Former co-chair Rhyu Si-min and his aides hinted at his faction’s imminent defection in droves. The largest supporting group of the Korean Confederation of Trade Unions is also considering severing ties with the party.
Of 58,000 UPP members, Rhyu’s followers make up 8,000 and the KCTU accounts for 35,000.
Some 200 former members of the People’s Participation Party led by Rhyu gathered in Daejeon on Sunday to discuss their course of action.
“The UPP, by rejecting the motion to expel Reps. Lee Seok-ki and Kim Jae-yeon, has committed a grave sin to history and to the people,” they said in a statement.
“We can neither accept the result (of the vote) nor may we recognize the two as representatives of our party.”
They also alluded that they may defect en masse and establish a new political group.
“Our greatest task is to accomplish the transfer of regime through comprehensive liberal unity,” they said.
“However, the current UPP is no longer capable of living up to such expectations.”

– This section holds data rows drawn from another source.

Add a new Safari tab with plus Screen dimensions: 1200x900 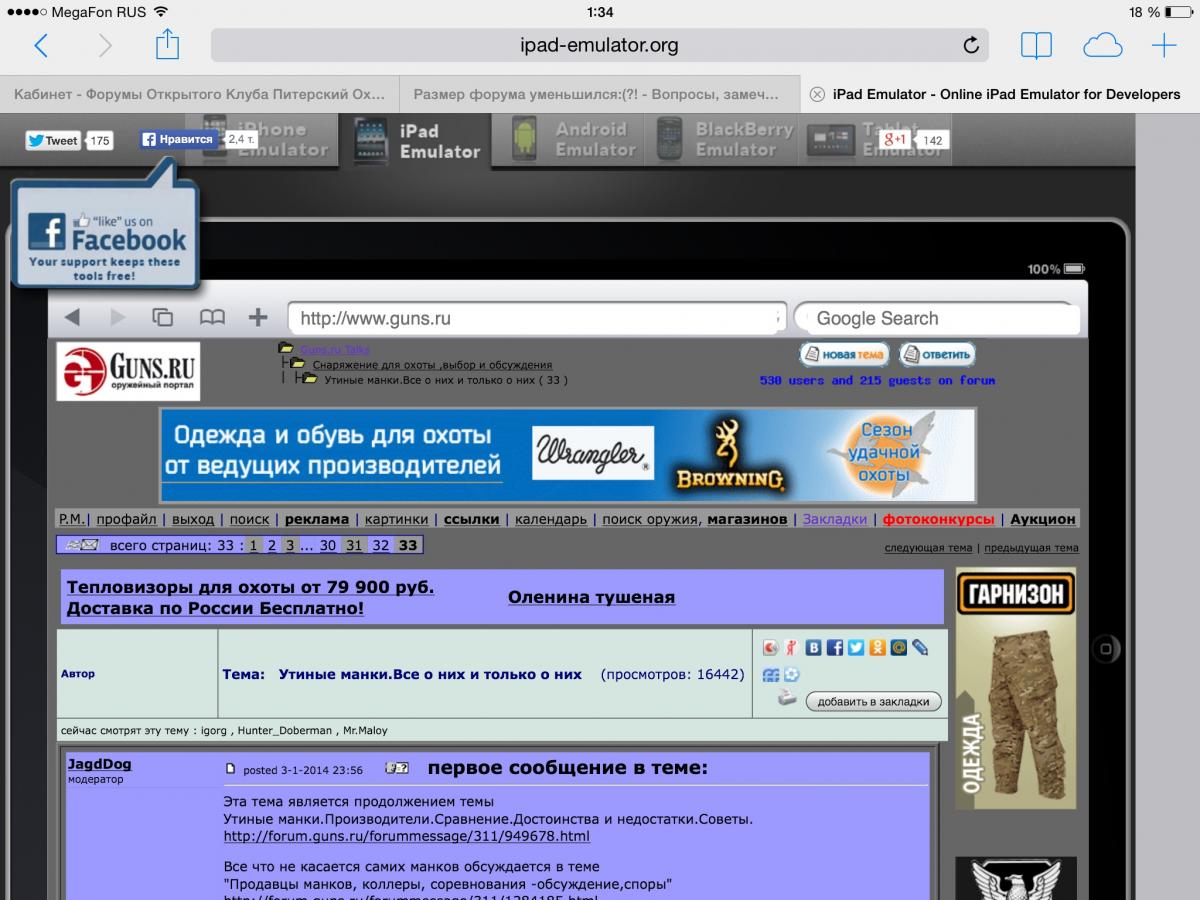click(1164, 45)
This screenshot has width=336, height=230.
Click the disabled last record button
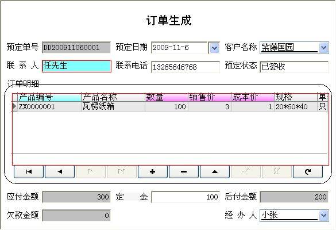coord(122,172)
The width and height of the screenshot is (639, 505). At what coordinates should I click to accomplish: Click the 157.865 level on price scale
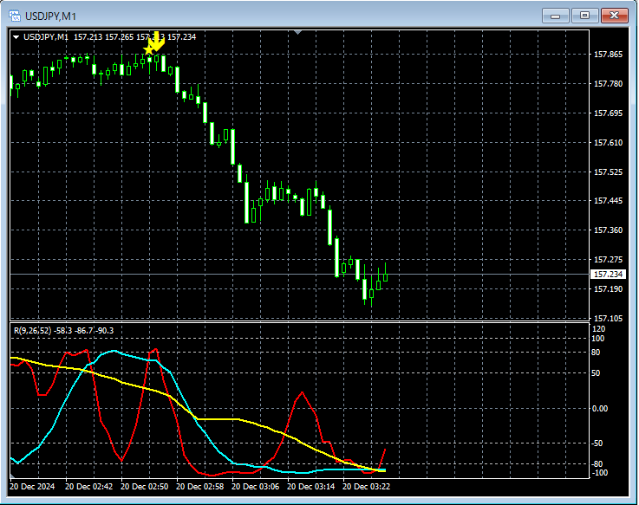tap(609, 55)
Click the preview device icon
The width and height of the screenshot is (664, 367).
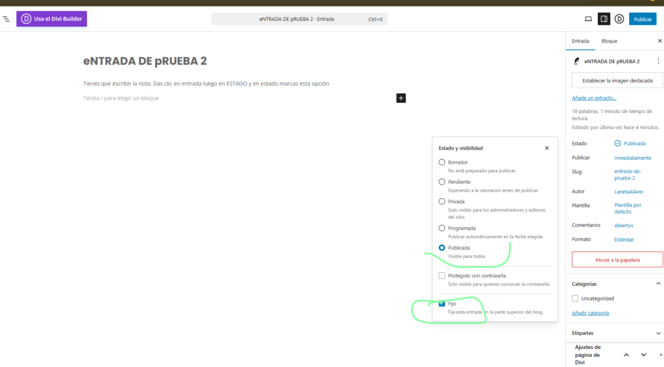[x=588, y=19]
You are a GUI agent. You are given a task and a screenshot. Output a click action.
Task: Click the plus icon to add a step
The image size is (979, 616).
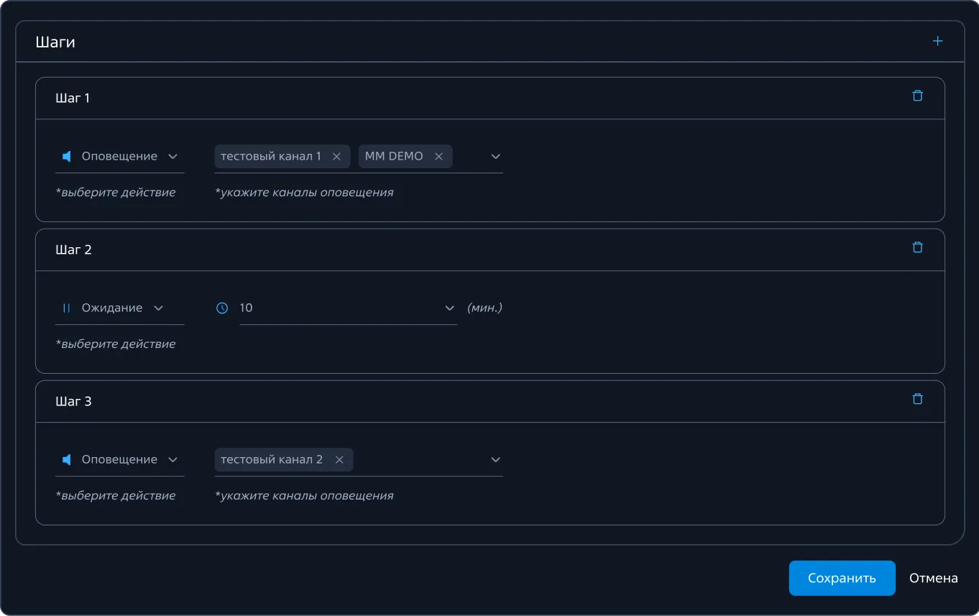(937, 42)
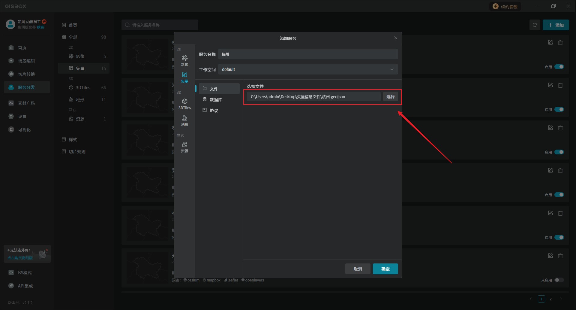Open 切片转换 in the left sidebar
Image resolution: width=576 pixels, height=310 pixels.
coord(26,74)
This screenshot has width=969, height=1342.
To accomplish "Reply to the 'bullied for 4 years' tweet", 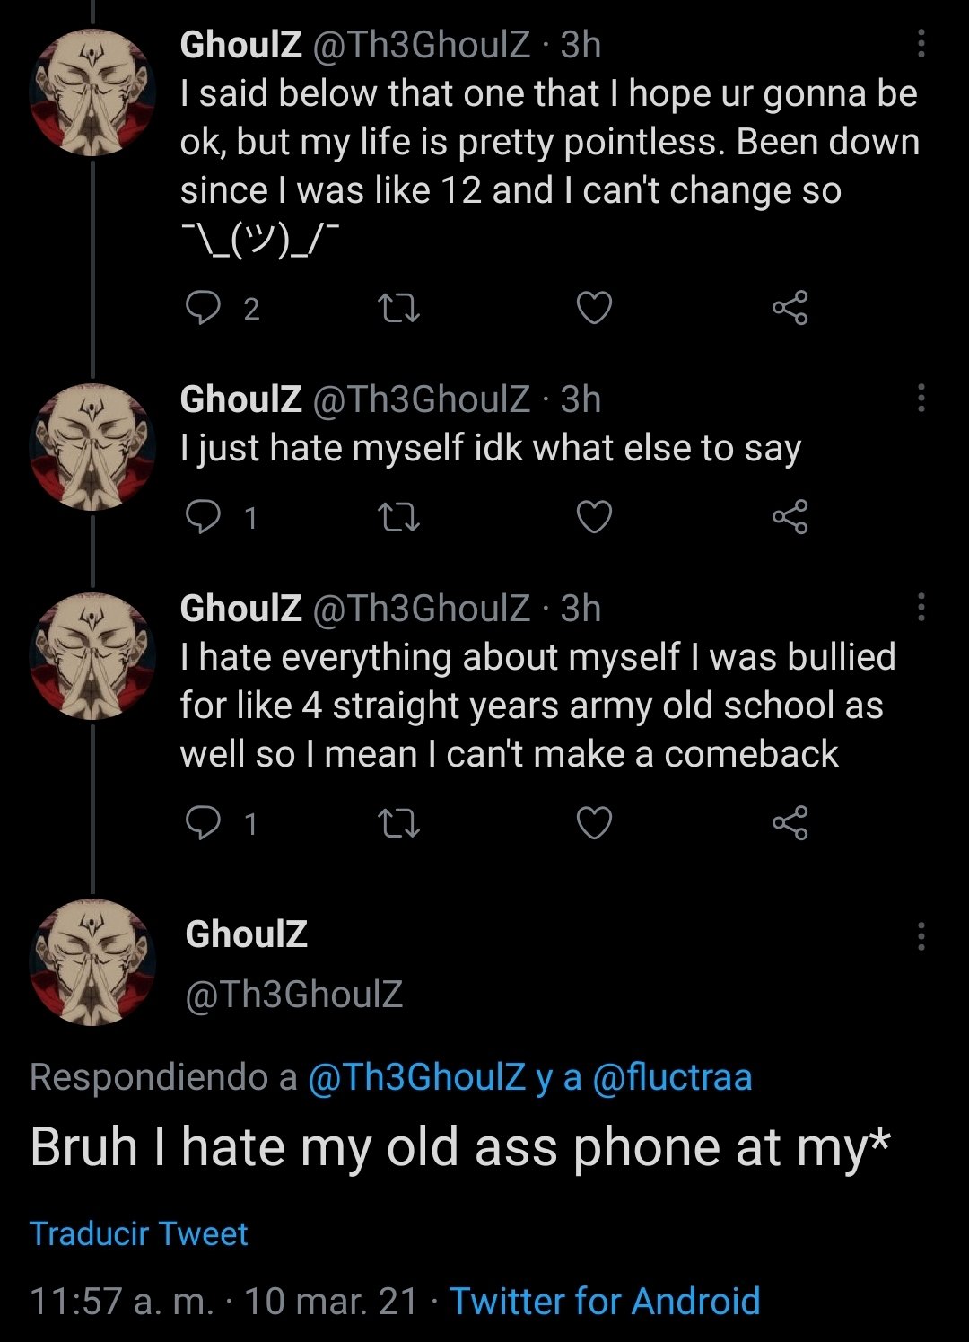I will point(203,822).
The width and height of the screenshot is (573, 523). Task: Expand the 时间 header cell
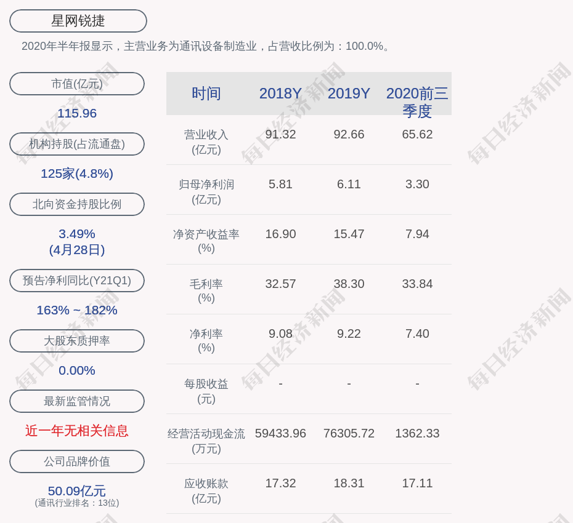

Their effective leader Rhyu Si-min likewise mentioned the possibility of defecting from the UPP or dissolving the party.
“There is no point in struggling any further if the party is not likely to change,” he wrote on the party’s webpage before Sunday’s meeting.

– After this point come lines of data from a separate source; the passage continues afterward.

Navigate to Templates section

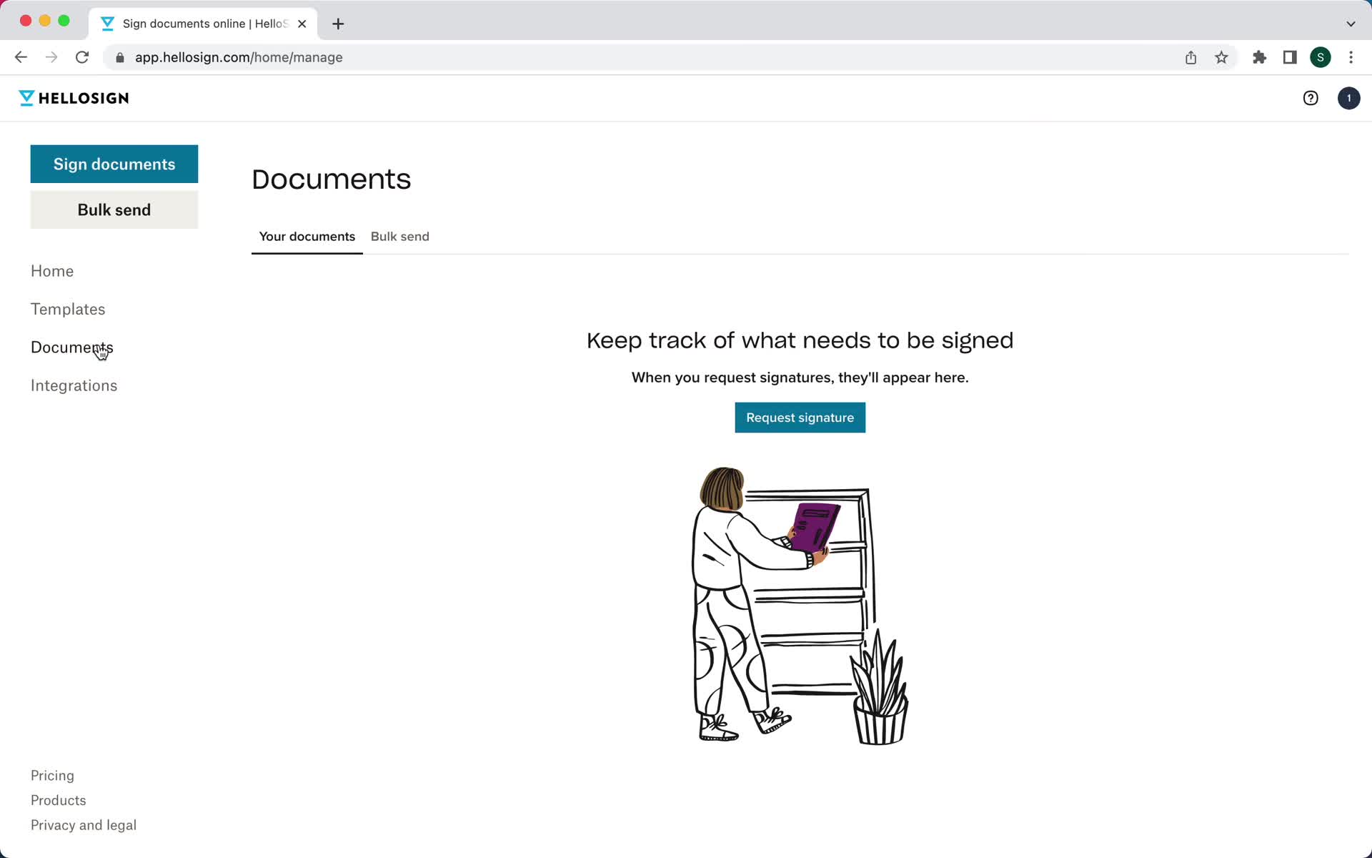[x=67, y=308]
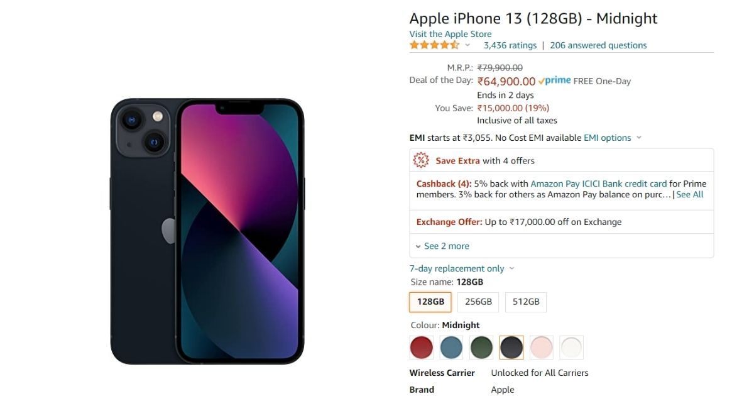Screen dimensions: 754x396
Task: Open the 3,436 ratings link
Action: coord(510,45)
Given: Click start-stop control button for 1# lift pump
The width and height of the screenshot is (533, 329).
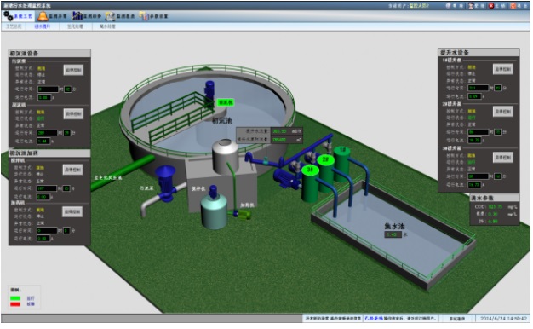Looking at the screenshot, I should pyautogui.click(x=502, y=69).
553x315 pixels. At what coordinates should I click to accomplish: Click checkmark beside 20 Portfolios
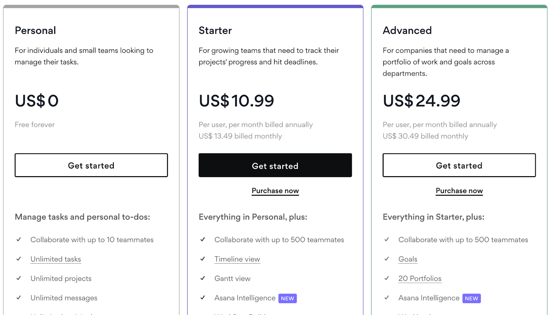click(x=386, y=278)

Some even said that they should join the main opposition Democratic United Party.
“The idea of joining the DUP has often been suggested as a means of left-wing unity and is still feasible,” said Rep. Kang Dong-won, the only PPP-affiliated lawmaker of the party, though he underlined that the given scenario was still premature.
The minority PPP clique makes up less than 15 percent of the UPP’s member register but their mass defection would still deliver a fatal blow to the party.
“The KCTU is also to hold a meeting around next week to discuss whether to withdraw its support for the UPP and have its members defect en masse,” Rhyu said.
The influential umbrella union pledged back in May to temporarily call off its political allegiance to the UPP until it proves to have achieved bold reforms. By this, the KCTU demanded that Lee and Kim be expelled from the party.
The UPP was established last December through the political merger of the minority Democratic Labor Party, the PPP and defectors from the New Progressive Party.
It formed an alliance with the main opposition Democratic United Party prior to the April general elections and managed to win itself 13 parliamentary seats.
The party, however, was turned upside down when its proportional representative primary turned out to have been rigged.
After months of internal conflict, the motion to expel the two key figures of the scandal, Lee and Kim, was put to vote last week but was rejected due to the opposition from former mainstream leaders.